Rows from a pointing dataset
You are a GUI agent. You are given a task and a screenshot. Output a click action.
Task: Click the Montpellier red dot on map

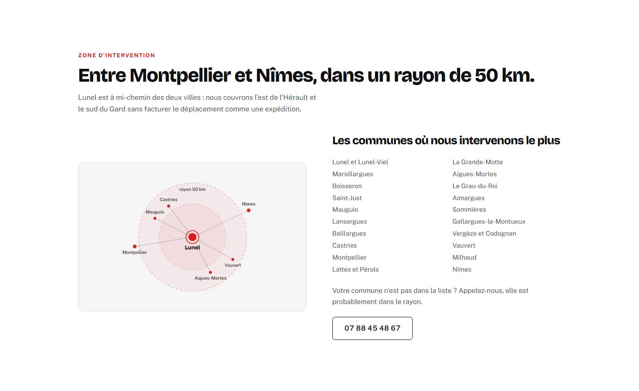134,246
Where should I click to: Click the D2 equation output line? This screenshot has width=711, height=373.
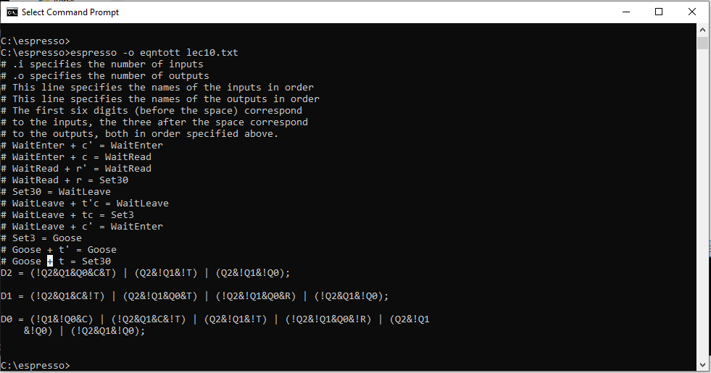coord(145,273)
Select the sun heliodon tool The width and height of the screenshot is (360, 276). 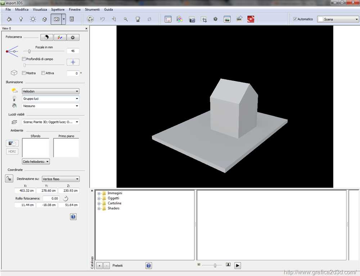coord(33,19)
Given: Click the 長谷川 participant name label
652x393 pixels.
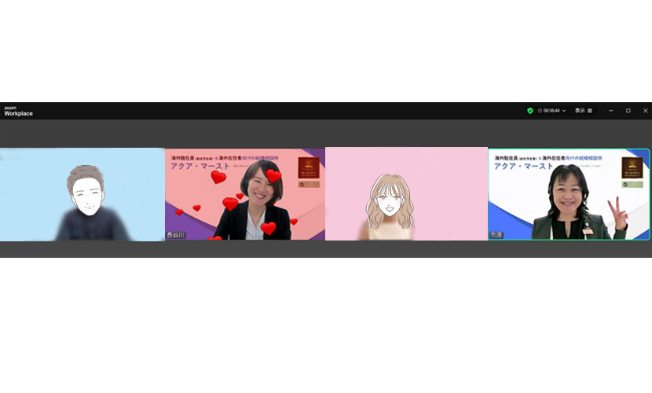Looking at the screenshot, I should click(x=175, y=235).

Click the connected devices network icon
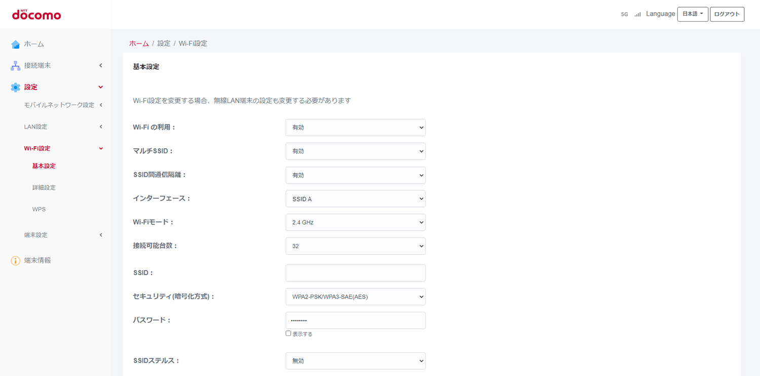(16, 66)
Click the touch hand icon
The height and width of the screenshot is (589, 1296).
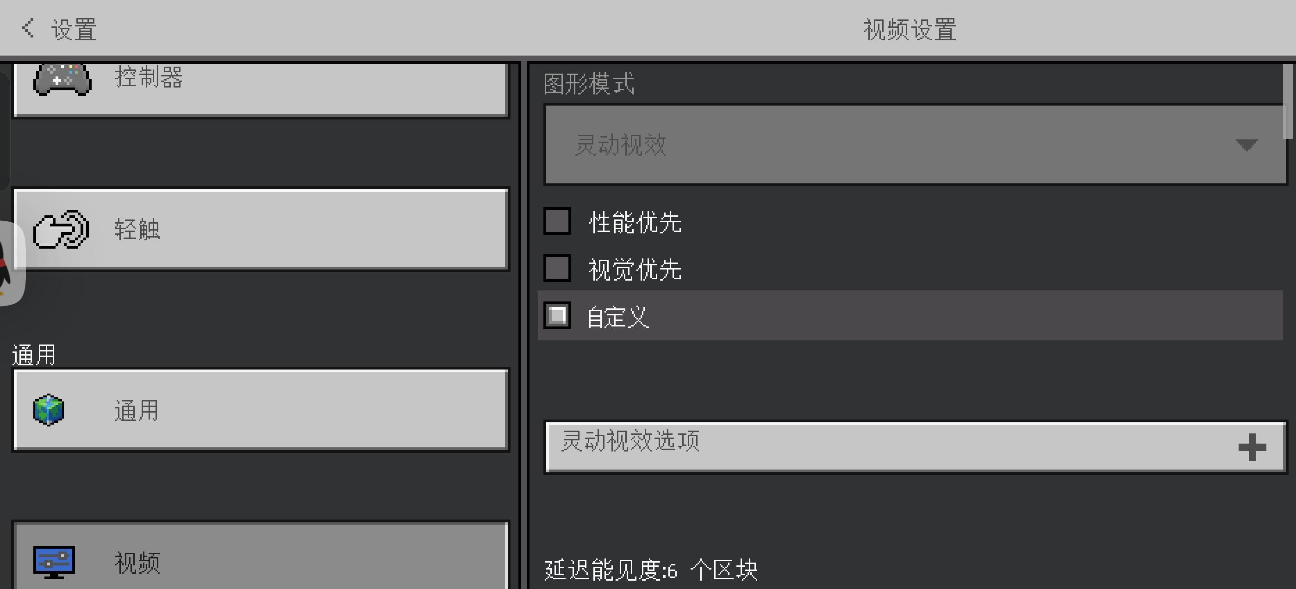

Work to complete: Switch "icon" to "button" in the lines from the one containing "Given: Click the 長谷川 participant name label" through the end of the rows, inclusive, and give those lines again with everything else unchanged. Leave the pictures out of the answer.

Expected answer:
Given: Click the 長谷川 participant name label
652x393 pixels.
Looking at the screenshot, I should click(x=175, y=235).

Click the connected devices network button
(16, 66)
Click the touch hand button
The height and width of the screenshot is (589, 1296).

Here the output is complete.